Stated problem ▸ Write out every line of the data below word for word, leaving out the pictures.

Stored data ▸
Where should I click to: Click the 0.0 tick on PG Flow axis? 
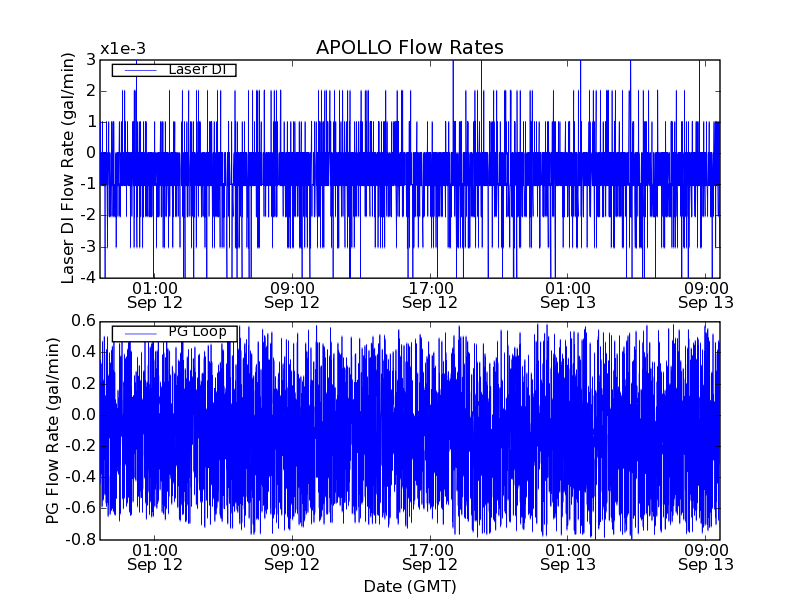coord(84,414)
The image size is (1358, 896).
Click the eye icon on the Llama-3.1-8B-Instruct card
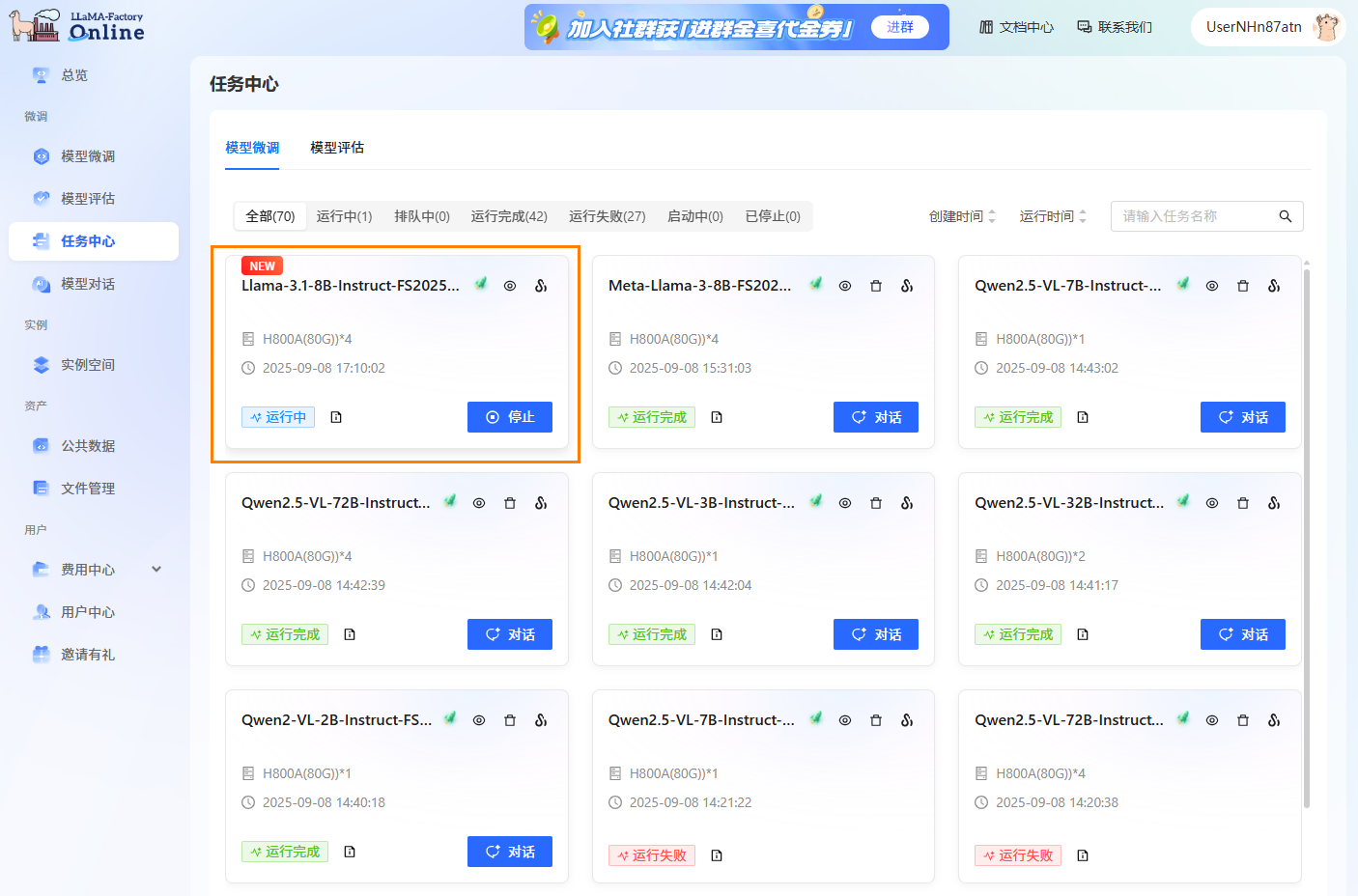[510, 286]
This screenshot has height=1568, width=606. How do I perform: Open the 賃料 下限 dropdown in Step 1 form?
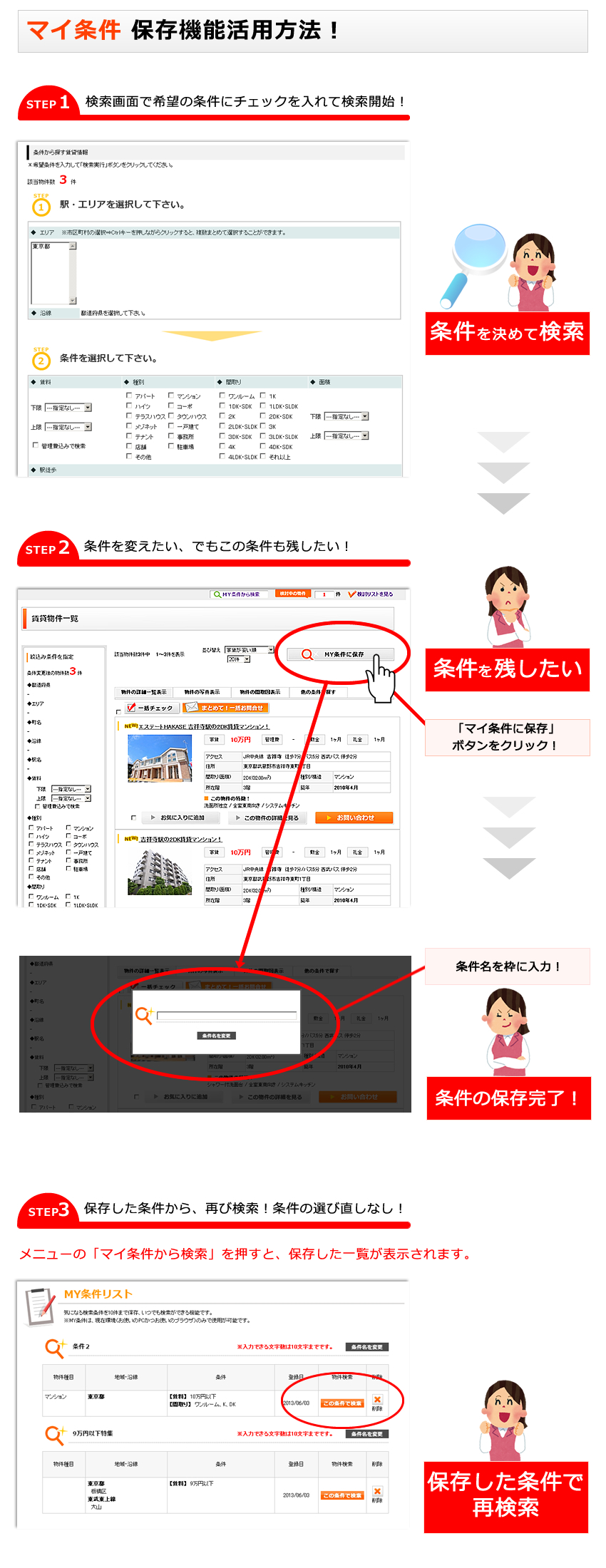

Solution to the exercise ▸
Where should I click to: Click the 0.0 tick on PG Flow axis? 
coord(84,414)
The image size is (1358, 896).
Click the eye icon on the Llama-3.1-8B-Instruct card
[510, 286]
This screenshot has height=1568, width=606. How do I perform: Open the 賃料 下限 dropdown in Step 1 form?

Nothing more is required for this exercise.